→ TASK PROMPT
Could you reproduce, unchanged, the part of the listing that opens with the line containing "[検索] (451, 117)" and closes with the line containing "Victoria and Albert Museum Collections", both of those lines included?

→ INFORMATION SHOWN
-- Start --
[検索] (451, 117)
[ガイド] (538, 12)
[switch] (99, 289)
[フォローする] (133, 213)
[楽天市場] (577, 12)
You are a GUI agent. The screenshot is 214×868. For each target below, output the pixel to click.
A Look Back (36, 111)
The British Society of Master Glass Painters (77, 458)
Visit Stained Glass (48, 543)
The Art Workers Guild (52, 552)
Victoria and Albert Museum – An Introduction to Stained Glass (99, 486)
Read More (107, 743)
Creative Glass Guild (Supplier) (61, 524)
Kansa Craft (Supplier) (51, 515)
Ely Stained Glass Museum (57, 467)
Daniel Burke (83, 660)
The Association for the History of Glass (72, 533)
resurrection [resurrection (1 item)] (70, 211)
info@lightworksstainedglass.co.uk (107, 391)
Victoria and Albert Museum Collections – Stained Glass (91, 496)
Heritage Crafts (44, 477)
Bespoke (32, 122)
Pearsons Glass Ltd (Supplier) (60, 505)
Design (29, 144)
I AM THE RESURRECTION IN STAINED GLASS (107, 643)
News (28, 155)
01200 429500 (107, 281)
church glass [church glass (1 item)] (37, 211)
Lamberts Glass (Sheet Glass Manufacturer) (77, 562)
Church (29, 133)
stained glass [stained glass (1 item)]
-- End --
-- Start --
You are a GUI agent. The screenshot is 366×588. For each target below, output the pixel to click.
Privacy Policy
-- End --
→ COMPLETE ANSWER
[検索] (451, 117)
[ガイド] (538, 12)
[switch] (99, 289)
[フォローする] (133, 213)
[楽天市場] (577, 12)
You are a GUI agent. The screenshot is 214×868. For each target below, output the pixel to click.
A Look Back (36, 111)
The British Society of Master Glass Painters (77, 458)
Visit Stained Glass (48, 543)
The Art Workers Guild (52, 552)
Victoria and Albert Museum – An Introduction to Stained Glass (99, 486)
Read More (107, 743)
Creative Glass Guild (Supplier) (61, 524)
Kansa Craft (Supplier) (51, 515)
Ely Stained Glass Museum (57, 467)
Daniel Burke (83, 660)
The Association for the History of Glass (72, 533)
resurrection [resurrection (1 item)] (70, 211)
info@lightworksstainedglass.co.uk (107, 391)
Victoria and Albert Museum Collections – Stained Glass (91, 496)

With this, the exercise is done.